I would like to take a step back and ask what you want this data to look like? If you do not want the structure unionization data, do you want something like the data described in this section of the documentation (gene expression quantified over a 3D grid of the brain)?

Ideally, I’d have the data in a csv, with the shape:

gene_acronym,gene_name,gene_entrez_id,age,age_in_days,,structure_acronym,structure_name,expression_energy

And possibly adding another column, identifying the specific mouse source, in case the data was gathered from multiple mice/donors.

My goal is to get a dataset with information about as many genes as possible, with information on how they are expressed differently at different developmental steps/time-points. Optionally also including information about anatomic/spatially different development (i.e the mouse brain regions) - at a coarse level (e.g. I’d be happy with anatomic resolution at the level of “hindbrain, midbrain, cortex, cerebellum” but I’ll work with the existing structures, whatever already exists and is harmonized).

I’m also assuming expression_energy is a “normalized” metric of gene expression, that I can compare and track between regions/timepoints/donors.

Thanks again very much for the help! I can adapt to any solution you can offer, so long as I get lots of genes, over time, for the developing mouse :).

In that case, I really think you should leave in the

            "structure("
                "structure_sets_structures("
                    "structure_set[name$eq'Developing Mouse - Coarse']"
                ")"
            "),"

from my example code. The way you have edited the API call, the query has no way of knowing that you are only interested in the developing mouse atlas, so it is calling for all instances of those genes across all of our datasets. I assume this is why the number of rows ballooned to more than 3 million.

If you decide you still want to eliminate the structure set limitation, try reducing the number of genes the code is querying for at a time by setting gene_chunk_size to something smaller in main(). I suppose you could also set chunk_size to something smaller in the actual query function, as well.
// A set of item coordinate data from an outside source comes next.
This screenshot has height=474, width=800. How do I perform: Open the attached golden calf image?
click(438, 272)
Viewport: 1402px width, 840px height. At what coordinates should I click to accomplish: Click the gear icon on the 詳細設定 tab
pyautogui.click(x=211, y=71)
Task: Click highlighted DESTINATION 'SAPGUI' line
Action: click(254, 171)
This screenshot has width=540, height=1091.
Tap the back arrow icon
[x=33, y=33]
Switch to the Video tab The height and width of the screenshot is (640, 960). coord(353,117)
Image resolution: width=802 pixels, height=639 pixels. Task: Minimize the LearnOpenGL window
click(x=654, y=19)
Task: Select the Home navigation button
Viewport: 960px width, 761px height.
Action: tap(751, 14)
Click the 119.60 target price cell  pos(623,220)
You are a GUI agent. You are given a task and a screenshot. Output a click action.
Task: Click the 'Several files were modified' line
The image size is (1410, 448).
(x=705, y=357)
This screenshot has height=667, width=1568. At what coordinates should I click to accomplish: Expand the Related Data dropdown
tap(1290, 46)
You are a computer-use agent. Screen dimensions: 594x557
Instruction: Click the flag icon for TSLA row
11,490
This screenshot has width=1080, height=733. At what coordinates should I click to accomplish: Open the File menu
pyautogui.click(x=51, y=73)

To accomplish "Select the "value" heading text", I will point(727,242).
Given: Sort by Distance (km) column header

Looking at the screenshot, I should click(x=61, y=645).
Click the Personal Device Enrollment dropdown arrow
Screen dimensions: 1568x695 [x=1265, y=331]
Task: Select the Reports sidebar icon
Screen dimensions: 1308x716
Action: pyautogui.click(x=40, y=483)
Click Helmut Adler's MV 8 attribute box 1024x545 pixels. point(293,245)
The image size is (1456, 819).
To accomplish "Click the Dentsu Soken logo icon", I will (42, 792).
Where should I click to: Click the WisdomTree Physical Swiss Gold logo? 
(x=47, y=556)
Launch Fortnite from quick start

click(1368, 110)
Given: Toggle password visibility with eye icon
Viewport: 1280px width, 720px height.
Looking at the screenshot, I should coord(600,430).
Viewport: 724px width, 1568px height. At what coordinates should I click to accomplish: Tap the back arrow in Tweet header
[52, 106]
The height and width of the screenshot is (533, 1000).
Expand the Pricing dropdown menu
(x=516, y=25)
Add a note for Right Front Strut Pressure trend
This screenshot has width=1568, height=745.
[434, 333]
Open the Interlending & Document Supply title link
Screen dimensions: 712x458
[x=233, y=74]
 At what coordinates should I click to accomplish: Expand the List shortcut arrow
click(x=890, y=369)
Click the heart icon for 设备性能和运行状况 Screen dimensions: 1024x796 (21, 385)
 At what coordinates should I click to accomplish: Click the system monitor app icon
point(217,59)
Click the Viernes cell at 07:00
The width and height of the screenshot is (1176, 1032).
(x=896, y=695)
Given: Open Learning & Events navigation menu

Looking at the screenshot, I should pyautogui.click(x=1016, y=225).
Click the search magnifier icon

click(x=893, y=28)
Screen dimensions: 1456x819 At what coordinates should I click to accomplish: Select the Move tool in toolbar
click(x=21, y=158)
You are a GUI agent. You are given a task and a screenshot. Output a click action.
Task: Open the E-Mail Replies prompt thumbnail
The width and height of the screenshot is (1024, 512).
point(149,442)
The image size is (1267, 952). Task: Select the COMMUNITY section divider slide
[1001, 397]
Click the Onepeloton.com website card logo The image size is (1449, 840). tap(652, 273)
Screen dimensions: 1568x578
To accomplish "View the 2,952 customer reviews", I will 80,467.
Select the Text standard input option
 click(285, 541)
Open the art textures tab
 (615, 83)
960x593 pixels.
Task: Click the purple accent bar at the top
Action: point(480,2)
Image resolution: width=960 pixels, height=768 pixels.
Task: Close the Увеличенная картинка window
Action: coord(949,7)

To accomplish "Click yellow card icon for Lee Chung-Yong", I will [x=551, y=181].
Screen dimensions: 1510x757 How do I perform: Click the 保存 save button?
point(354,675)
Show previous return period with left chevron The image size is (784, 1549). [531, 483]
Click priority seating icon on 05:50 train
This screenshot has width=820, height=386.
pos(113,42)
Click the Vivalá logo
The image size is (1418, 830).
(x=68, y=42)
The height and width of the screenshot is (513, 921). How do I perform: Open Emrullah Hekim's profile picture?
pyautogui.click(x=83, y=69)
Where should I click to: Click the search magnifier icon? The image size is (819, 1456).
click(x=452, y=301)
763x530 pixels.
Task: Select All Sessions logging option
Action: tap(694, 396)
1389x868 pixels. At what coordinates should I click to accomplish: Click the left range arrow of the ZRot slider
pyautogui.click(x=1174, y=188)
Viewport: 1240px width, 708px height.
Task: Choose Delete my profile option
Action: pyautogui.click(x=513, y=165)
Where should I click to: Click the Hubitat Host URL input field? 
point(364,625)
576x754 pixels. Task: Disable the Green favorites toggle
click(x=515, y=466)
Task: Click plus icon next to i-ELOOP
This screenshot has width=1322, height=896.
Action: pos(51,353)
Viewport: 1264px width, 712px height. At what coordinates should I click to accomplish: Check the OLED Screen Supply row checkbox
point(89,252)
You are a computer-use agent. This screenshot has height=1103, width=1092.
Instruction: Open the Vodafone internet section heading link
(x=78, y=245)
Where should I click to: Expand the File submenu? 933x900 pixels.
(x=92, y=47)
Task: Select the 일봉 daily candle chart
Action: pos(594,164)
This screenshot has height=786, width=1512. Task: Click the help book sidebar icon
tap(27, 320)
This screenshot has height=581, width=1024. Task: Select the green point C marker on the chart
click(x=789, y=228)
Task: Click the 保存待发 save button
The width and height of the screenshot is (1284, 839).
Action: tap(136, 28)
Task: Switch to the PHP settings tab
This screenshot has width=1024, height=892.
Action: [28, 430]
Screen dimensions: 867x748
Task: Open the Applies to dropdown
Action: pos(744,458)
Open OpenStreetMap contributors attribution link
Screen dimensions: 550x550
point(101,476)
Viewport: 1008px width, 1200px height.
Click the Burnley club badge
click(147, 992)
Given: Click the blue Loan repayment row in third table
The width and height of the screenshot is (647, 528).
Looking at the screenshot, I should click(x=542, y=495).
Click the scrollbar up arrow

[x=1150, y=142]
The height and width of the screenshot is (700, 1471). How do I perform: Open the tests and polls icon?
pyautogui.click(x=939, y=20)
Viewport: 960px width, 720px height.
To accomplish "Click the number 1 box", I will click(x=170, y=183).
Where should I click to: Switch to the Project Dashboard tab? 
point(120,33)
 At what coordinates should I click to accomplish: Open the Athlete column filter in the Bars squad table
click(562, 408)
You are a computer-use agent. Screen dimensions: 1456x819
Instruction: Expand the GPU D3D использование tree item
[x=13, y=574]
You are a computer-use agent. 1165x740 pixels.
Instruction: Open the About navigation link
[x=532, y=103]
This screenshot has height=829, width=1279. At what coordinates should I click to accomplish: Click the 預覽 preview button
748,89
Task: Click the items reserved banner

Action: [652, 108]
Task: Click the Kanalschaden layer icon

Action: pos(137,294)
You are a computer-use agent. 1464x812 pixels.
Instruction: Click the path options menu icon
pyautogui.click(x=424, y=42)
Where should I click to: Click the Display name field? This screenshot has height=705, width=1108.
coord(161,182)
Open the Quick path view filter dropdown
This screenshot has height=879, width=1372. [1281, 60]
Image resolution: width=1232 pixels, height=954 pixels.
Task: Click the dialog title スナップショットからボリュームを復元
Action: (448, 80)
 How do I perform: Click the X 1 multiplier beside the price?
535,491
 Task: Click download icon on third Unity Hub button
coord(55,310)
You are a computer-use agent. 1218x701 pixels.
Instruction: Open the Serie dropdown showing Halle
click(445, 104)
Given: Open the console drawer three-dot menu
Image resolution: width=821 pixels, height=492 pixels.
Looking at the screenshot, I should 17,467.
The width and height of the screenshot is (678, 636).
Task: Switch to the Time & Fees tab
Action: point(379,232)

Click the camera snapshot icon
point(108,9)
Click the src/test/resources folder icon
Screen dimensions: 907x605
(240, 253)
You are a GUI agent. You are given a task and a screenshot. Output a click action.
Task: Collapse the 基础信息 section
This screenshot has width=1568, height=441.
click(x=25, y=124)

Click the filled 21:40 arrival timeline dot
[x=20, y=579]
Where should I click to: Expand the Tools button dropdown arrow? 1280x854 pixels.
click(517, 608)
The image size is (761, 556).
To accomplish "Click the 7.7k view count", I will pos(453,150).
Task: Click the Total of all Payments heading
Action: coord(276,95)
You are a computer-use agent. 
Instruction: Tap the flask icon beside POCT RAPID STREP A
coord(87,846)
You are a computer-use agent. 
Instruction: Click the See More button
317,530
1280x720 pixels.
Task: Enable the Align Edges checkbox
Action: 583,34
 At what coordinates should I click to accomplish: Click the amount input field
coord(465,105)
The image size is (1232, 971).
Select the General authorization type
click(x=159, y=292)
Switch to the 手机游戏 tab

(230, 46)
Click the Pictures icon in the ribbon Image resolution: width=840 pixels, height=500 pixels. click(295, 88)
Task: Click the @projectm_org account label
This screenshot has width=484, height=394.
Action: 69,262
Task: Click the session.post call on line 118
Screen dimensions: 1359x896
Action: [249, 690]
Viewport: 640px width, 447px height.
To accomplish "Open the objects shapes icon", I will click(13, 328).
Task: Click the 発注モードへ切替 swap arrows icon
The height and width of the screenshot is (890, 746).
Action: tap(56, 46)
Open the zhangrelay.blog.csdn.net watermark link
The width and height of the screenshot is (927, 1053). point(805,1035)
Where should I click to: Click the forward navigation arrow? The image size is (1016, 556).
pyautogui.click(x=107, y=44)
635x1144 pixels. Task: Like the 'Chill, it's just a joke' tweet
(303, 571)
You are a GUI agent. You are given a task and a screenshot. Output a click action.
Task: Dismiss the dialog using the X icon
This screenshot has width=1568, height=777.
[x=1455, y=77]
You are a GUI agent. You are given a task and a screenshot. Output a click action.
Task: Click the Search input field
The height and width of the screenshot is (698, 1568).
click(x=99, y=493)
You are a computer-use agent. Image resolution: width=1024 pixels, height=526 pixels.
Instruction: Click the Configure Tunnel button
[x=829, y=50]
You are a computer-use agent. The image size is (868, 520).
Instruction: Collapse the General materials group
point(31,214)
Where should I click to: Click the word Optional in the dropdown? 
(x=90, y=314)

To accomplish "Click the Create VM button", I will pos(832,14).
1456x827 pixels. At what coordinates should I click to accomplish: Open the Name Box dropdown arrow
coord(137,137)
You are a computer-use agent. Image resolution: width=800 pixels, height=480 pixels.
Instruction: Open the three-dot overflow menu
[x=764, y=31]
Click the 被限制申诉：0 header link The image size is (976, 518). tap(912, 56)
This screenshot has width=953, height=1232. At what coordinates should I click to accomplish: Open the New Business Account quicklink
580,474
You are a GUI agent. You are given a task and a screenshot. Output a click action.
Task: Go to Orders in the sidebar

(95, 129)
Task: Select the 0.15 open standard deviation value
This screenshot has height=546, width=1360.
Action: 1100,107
If a single API call contains too many rows, that can slow the process down.

“expression energy” is defined in this section of the “Developing Mouse” post.

And to be clear, now that I think a bit more about your output, this

 FOUND 2106 GENES IN 1.81e+02 SECONDS
====START GETTING ACTUAL EXPRESSION DATA====
QUERYING GENE IDs 11134 through 14582
    EXPECT TO FIND 3277514 DATA ENTRIES

means that there were 3.3 million rows associated with the first 500 genes of the 2106 genes you are ultimately querying for, so you will (naively) be looking at a final CSV with ~ 12 million rows.